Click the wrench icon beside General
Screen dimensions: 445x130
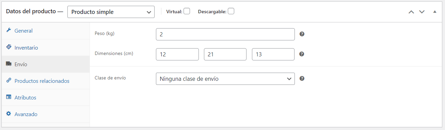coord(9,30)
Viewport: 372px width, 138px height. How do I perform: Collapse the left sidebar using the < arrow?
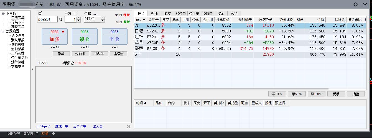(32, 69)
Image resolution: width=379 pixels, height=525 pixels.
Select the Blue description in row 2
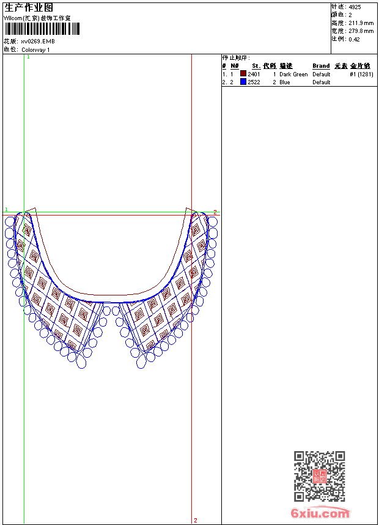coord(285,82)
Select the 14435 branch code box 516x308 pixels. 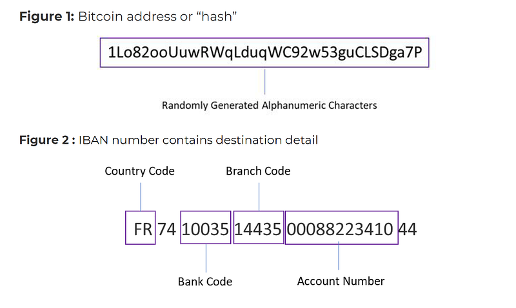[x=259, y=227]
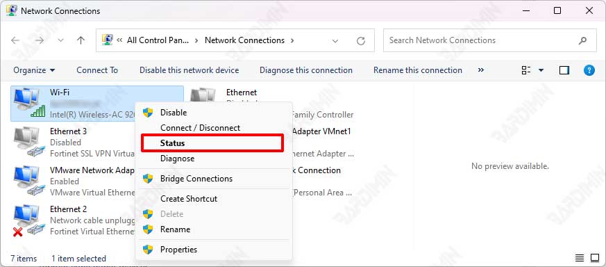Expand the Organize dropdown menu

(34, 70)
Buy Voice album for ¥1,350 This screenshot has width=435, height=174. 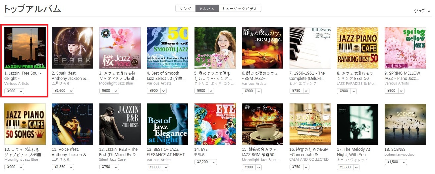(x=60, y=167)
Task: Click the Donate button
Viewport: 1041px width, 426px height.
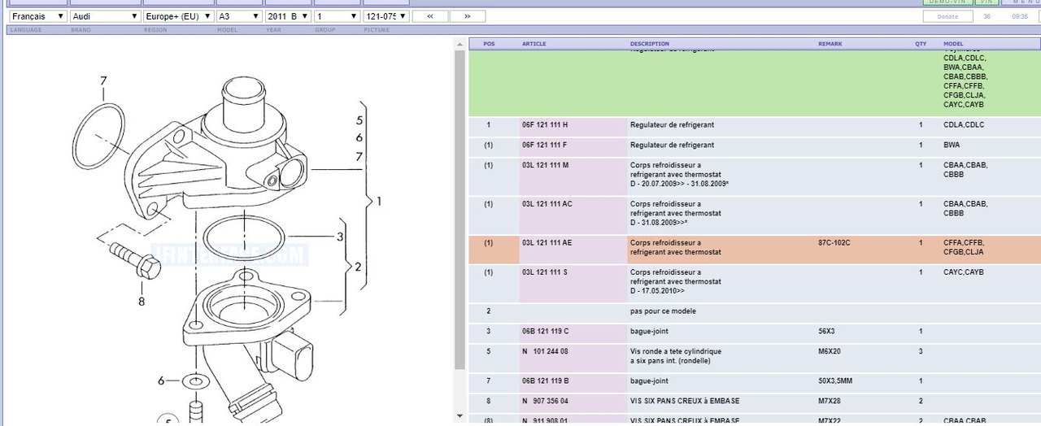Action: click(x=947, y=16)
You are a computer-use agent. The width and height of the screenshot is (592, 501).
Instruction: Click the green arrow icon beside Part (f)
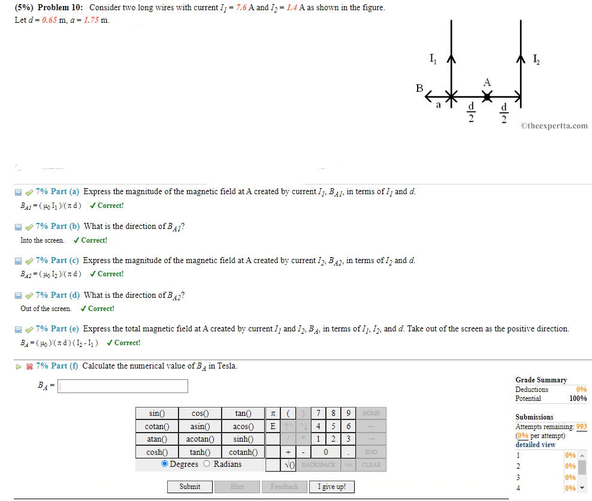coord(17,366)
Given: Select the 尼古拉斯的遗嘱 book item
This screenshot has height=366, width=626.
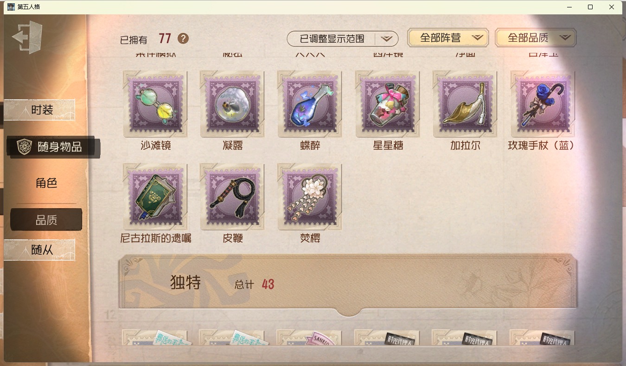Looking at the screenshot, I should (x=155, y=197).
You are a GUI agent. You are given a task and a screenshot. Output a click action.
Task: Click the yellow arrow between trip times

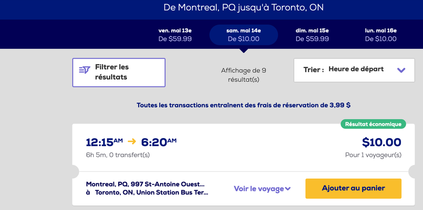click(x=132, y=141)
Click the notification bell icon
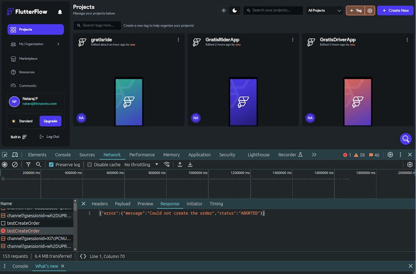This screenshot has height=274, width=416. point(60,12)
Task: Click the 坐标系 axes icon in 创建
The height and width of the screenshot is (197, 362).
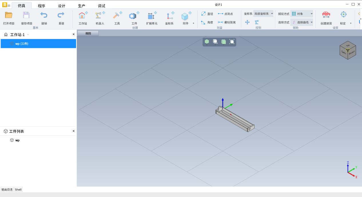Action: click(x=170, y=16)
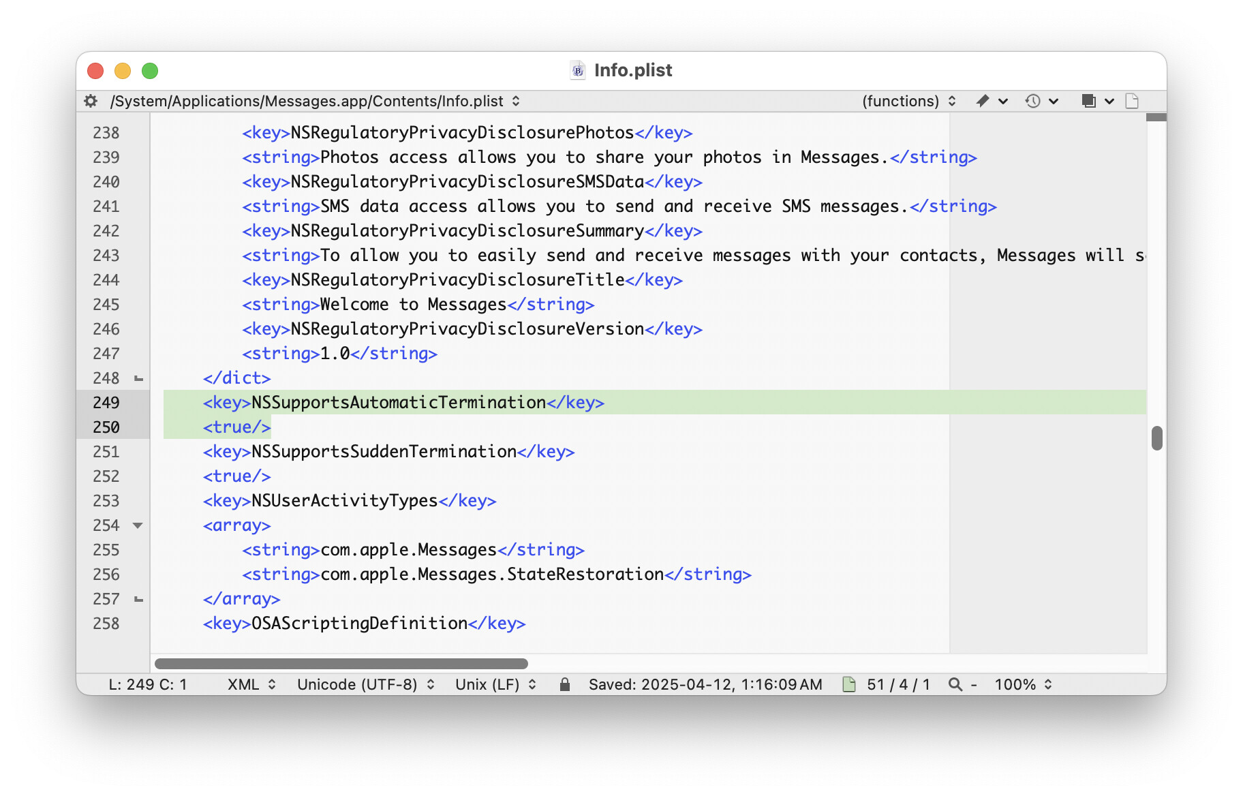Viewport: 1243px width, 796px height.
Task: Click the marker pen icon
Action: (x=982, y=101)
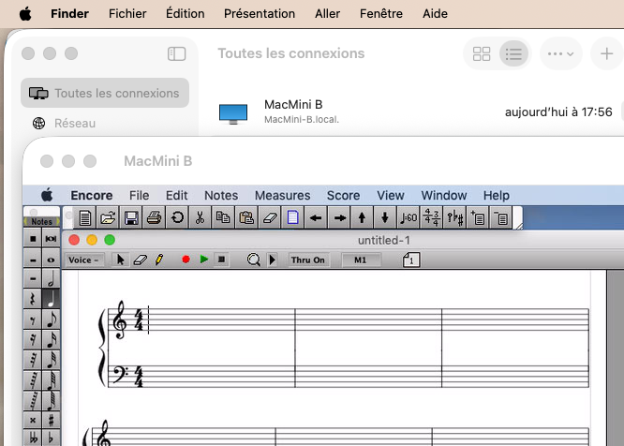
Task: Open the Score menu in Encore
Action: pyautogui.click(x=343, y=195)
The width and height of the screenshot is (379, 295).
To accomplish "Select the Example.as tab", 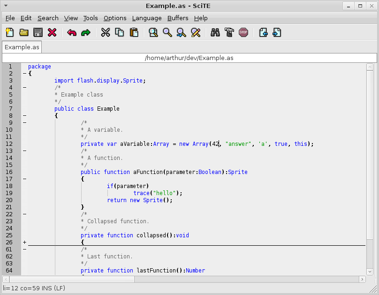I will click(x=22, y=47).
- - - -
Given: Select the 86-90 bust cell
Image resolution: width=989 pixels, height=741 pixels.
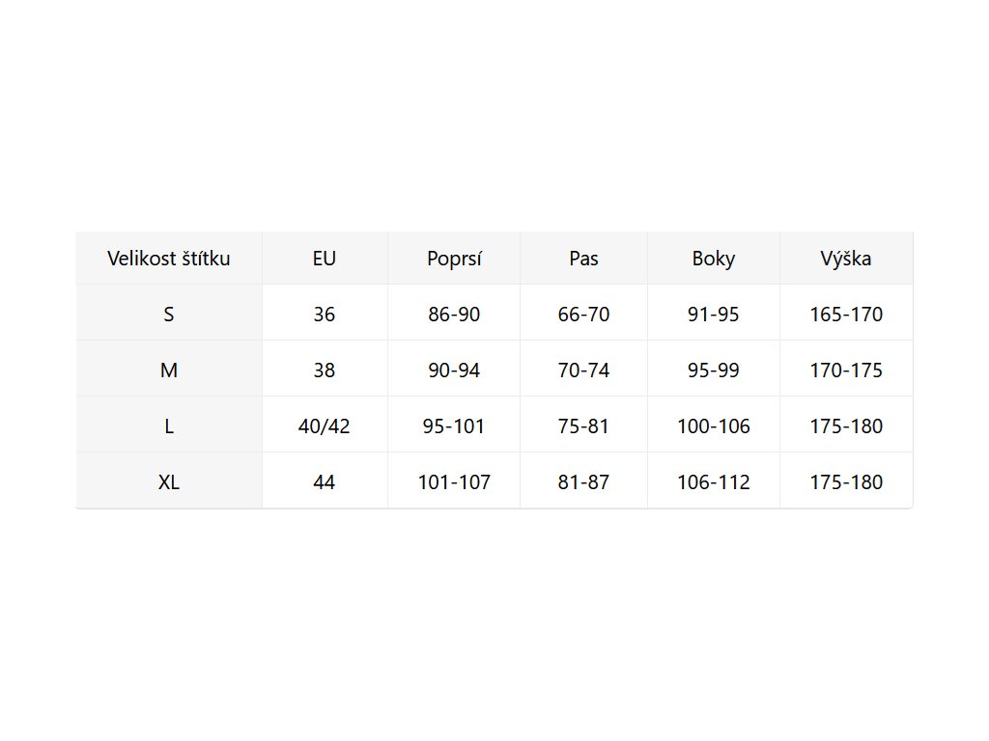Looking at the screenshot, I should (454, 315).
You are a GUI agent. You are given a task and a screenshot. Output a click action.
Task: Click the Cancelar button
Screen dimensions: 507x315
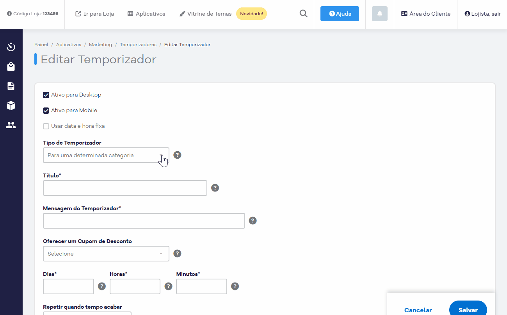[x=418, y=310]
- - - -
*ASSIGNMENT*. The lines that mention the word "button" should be pulled from the records above.

*SOLUTION*.
Task: Click the Donate button
Task: Click the Cancelar button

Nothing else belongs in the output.